EXERCISE INSTRUCTIONS ::
Only a number is wanted here. Tally the lines of the data that contain "width".

INPUT ::
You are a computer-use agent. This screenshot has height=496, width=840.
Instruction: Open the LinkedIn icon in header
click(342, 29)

...

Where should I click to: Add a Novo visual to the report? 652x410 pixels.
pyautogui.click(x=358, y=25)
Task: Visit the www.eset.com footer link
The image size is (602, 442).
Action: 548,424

* * *

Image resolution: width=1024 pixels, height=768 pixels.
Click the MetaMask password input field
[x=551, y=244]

ANSWER ::
2